Collected data entries:
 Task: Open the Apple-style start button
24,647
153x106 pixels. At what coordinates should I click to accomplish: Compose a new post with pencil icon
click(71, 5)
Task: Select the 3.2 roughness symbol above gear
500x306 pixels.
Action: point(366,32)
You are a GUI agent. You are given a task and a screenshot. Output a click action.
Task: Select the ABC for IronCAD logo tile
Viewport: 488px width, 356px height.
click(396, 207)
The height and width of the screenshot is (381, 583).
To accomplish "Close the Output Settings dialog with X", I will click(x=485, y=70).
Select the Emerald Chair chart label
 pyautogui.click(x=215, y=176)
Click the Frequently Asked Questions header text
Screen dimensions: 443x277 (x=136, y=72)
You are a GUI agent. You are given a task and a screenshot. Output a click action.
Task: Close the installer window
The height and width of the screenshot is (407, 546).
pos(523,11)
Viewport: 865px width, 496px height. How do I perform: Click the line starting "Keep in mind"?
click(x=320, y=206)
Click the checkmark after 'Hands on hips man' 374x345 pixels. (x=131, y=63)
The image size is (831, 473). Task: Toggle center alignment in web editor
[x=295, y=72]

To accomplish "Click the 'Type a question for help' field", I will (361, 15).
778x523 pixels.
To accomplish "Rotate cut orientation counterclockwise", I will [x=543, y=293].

==

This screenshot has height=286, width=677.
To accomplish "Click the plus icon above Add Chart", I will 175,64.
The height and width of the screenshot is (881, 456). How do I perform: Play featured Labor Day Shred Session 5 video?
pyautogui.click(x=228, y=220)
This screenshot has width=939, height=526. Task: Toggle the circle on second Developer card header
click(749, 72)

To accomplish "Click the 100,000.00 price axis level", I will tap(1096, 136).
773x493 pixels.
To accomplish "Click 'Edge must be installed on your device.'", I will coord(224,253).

...

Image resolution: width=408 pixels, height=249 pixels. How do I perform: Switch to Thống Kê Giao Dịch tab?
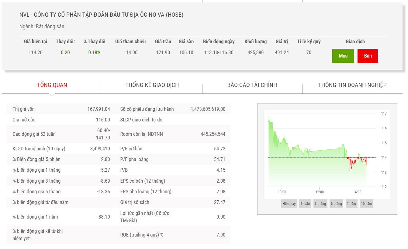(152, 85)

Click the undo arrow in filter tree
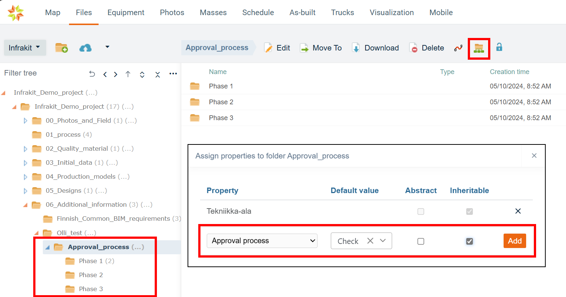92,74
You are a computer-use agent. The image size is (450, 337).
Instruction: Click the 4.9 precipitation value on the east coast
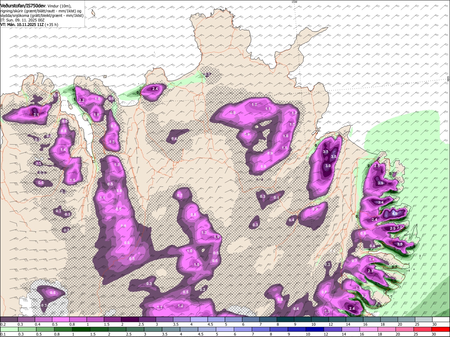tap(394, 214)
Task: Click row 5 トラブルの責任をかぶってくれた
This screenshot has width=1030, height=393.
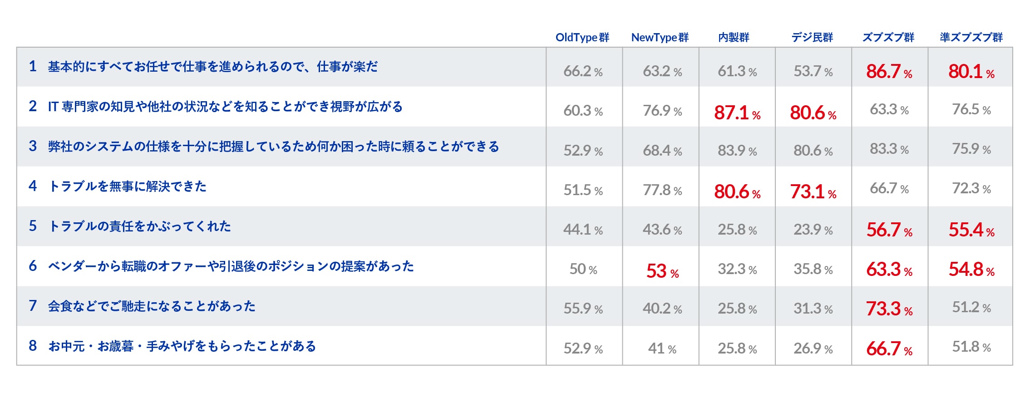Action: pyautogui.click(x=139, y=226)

**DIRECTIONS FOR THIS TASK**
Look above for the line holding "Task: Open the Apple-style start button", then set down exactly that line and every line after it up to and including the line holding "The height and width of the screenshot is (381, 583).", with nothing else.

**EXERCISE SOLUTION**
 Task: Open the Apple-style start button
24,647
153x106 pixels. At what coordinates should I click to accomplish: Compose a new post with pencil icon
click(71, 5)
Task: Select the 3.2 roughness symbol above gear
500x306 pixels.
Action: point(366,32)
You are a GUI agent. You are given a task and a screenshot. Output a click action.
Task: Select the ABC for IronCAD logo tile
Viewport: 488px width, 356px height.
click(396, 207)
The height and width of the screenshot is (381, 583).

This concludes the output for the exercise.